Pinnacle Mountain State Park is located just northwest Little Rock, Arkansas. The park derives its name from Pinnacle Mountain, a 1,011-foot high cone-shaped peak that resides within the park’s boundaries. Pinnacle Mountain, which is part of the Ouachita Mountain range, was the first such shaped peak to be seen by early travelers as they journeyed west from eastern Arkansas.
I took this shot early one morning a couple of weeks ago. Because it is so close to my home, I have photographed the mountain many times. Unfortunately, I have always been somewhat disappointed with the results because I could only find good views from the mountain’s west side, and images I got were so similar to so many others I had seen. I have wanted to photograph the mountain from the east side for a long time, but I could just never find a suitable location. So, I pulled up Google Maps to see if I could find a good spot on the east side, and that’s when I found this small fishing pond. It is on park property and is only a short walk from the main road. There are often people fishing and picnicking here, but, at 5:45 in the morning, I was the only one enjoying the early solitude.
The skies were predicted to be clear that morning, so I was expecting the mountain to be bathed with nice golden lighting as the sun rose above the horizon. However, despite the prediction, the morning sky turned out to be rather cloudy. But, the clouds actually made capturing this image much easier since I did not have the extreme contrast I would have had if the sky had been clear. The clouds also kept the color temperature cooler which meant the picture would have a lot of blue tones in it that created, to me, a more peaceful and serene mood.
Once I got home, I opened the file in Lightroom and did some basic processing adjustments to contrast, clarity, saturation, and a number of other settings. I then opened the image in Photoshop and cloned out a number of distracting items, such as trash that was lying on the ground because someone had been too lazy to walk a few feet to a large trashcan. I also applied the tonal contrast filter in Nik’s Color Efex 4 to further bring out the various tones in the photograph.

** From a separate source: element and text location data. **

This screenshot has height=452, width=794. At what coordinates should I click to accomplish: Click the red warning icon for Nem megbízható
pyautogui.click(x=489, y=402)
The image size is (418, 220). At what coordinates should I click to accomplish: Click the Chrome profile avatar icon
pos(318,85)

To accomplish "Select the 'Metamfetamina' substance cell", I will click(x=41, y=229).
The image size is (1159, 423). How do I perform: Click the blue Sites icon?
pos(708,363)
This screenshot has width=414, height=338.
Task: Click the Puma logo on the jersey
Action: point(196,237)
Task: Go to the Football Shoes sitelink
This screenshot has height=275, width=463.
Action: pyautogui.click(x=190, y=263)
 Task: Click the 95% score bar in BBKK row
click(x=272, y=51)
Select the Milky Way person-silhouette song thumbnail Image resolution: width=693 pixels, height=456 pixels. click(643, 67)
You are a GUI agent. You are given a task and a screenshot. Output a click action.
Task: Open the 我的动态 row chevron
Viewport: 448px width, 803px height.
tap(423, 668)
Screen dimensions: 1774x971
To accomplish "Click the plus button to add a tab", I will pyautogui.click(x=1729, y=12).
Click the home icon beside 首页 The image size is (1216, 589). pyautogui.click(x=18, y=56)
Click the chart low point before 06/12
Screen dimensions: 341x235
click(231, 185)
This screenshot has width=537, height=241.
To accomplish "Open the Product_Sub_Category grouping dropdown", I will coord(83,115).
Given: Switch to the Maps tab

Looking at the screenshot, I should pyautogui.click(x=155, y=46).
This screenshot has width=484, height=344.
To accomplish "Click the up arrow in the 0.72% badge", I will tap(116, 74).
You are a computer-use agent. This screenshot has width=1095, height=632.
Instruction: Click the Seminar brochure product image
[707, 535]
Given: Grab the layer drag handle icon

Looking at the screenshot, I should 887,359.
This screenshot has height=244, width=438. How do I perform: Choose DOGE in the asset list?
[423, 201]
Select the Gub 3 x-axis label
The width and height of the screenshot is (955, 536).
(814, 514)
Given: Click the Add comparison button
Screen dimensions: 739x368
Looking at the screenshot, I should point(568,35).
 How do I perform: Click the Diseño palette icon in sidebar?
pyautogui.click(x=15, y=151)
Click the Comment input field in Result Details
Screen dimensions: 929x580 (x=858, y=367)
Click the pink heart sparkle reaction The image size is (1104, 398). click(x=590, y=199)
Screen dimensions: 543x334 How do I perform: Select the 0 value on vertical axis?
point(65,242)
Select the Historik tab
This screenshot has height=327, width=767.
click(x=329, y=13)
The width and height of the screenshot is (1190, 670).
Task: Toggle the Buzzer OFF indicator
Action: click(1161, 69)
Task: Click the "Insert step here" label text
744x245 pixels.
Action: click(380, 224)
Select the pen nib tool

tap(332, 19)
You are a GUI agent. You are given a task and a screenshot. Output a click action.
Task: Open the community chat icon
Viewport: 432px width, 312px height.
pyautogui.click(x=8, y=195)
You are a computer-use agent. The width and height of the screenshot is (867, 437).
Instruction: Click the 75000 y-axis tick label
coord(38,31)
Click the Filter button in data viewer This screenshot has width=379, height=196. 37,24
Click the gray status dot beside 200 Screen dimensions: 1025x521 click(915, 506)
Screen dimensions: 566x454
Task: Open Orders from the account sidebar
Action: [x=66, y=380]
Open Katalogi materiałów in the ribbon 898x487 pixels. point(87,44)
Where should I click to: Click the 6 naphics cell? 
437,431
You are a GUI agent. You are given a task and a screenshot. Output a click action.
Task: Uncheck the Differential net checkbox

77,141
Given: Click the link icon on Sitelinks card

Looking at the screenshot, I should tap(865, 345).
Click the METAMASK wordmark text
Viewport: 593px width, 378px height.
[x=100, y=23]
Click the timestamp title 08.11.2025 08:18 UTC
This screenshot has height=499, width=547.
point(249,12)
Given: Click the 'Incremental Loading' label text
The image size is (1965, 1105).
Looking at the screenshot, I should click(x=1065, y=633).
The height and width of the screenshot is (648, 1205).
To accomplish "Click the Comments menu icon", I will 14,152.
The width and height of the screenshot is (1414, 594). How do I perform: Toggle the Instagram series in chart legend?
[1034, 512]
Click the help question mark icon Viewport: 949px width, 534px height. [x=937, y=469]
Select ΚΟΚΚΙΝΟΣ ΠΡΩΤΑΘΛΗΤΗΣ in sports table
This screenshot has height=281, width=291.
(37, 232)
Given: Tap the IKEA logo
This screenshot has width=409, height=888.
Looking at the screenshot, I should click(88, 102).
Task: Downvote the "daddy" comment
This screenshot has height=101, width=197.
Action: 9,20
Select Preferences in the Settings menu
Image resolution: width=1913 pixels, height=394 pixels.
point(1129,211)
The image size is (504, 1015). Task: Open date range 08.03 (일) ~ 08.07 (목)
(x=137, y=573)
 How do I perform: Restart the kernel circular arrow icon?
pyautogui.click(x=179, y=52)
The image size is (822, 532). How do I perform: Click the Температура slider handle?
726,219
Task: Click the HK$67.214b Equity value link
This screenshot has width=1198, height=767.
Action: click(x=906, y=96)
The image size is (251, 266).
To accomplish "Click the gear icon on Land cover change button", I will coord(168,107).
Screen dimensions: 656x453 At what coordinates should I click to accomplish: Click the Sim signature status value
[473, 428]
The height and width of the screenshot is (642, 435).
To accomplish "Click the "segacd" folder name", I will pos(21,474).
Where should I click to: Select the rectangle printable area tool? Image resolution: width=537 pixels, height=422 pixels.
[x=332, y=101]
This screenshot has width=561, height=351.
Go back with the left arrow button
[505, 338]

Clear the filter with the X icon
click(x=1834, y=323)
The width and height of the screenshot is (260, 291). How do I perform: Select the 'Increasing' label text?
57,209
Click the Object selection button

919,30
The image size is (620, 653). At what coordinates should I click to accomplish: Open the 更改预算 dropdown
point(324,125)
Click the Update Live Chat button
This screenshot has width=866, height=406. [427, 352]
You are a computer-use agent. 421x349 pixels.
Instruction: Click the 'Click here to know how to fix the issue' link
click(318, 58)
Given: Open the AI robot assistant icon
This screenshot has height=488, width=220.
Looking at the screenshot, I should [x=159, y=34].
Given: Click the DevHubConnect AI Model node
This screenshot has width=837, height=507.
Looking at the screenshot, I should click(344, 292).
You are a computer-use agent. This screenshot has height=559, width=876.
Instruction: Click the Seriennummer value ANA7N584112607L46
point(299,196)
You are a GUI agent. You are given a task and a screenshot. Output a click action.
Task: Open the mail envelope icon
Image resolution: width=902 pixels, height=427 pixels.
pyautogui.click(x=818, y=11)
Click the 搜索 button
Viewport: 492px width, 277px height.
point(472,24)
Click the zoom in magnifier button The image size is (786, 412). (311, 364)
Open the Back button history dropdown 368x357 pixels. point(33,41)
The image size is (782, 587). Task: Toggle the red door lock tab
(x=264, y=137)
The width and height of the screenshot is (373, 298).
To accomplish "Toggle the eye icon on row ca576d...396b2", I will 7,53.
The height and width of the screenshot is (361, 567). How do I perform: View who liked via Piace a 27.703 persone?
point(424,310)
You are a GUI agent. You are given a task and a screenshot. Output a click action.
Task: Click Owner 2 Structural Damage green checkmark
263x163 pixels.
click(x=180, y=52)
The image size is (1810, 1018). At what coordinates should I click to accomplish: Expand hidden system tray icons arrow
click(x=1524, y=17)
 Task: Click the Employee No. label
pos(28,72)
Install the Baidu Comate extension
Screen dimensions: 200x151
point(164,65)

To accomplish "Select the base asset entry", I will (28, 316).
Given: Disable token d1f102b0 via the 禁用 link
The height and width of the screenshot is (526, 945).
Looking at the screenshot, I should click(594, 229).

But, I still wasn’t quite satisfied. Something still seemed to be missing, but what was it? I sat and looked at the picture for a few minutes before I finally realized what it needed. This image looked more like a scene you might find in the early fall when the temperatures are cooler, but the leaves haven’t started to change their colors. In that situation, it is not unusual to have a light fog form, especially around a body of water, like a pond. So, I again opened up Color Efex 4, applied a graduated fog filter and made some adjustments to the settings to get just the slightest hint of fog. I then used the brush tool to eliminate the fog from the foreground of the frame so it would appear the fog was just wafting through the trees that were in the background.